(Saved entries)
================================

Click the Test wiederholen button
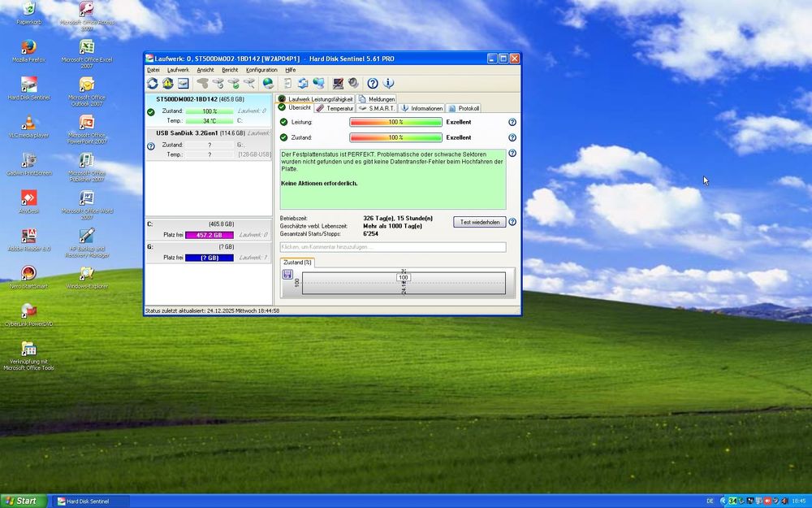Screen dimensions: 812x508 coord(481,221)
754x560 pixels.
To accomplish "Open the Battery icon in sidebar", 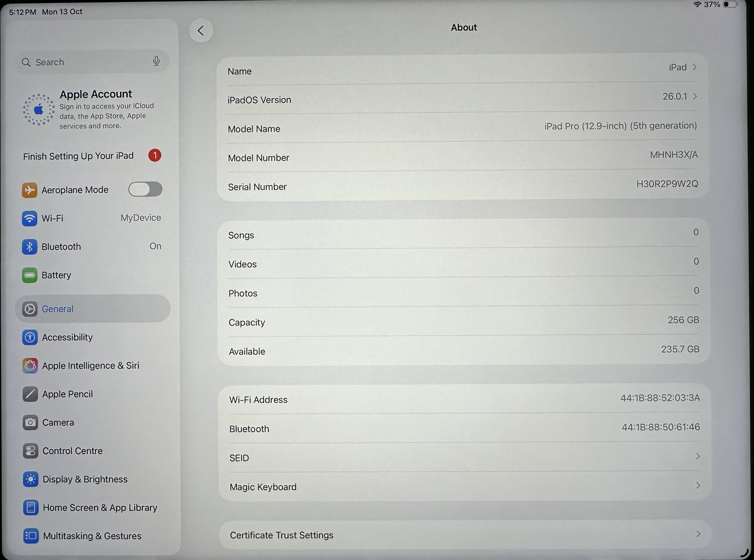I will click(x=30, y=275).
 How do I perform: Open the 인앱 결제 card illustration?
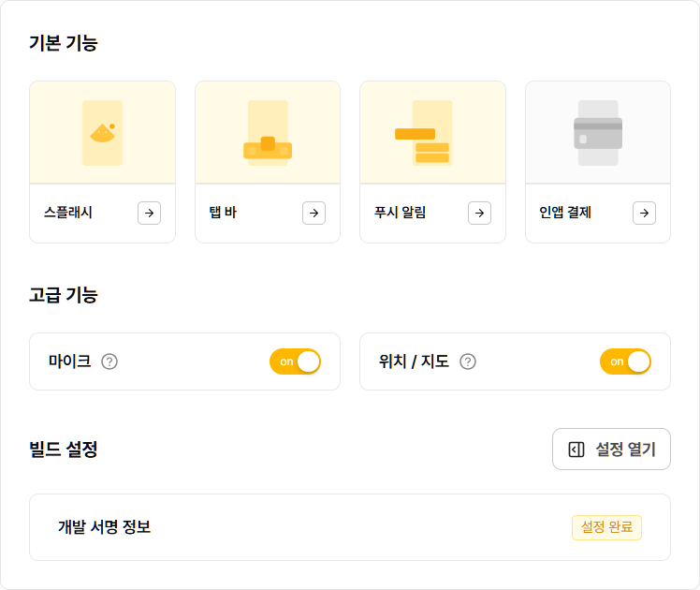598,133
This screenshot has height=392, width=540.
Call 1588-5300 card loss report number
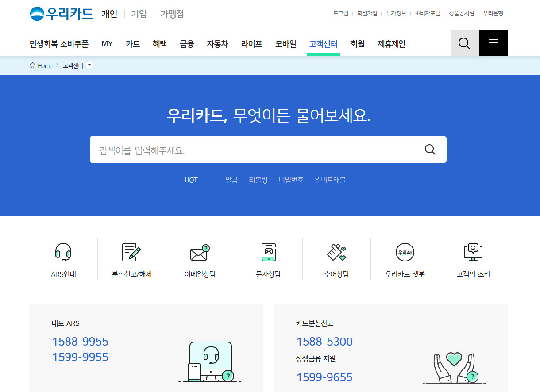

================================

The problem:
The lines wanted run from the line containing "This screenshot has height=392, width=540." through the end of the entries; return them exactly, both ends included, and keep pictures out.

Solved exercise:
This screenshot has height=392, width=540.
Call 1588-5300 card loss report number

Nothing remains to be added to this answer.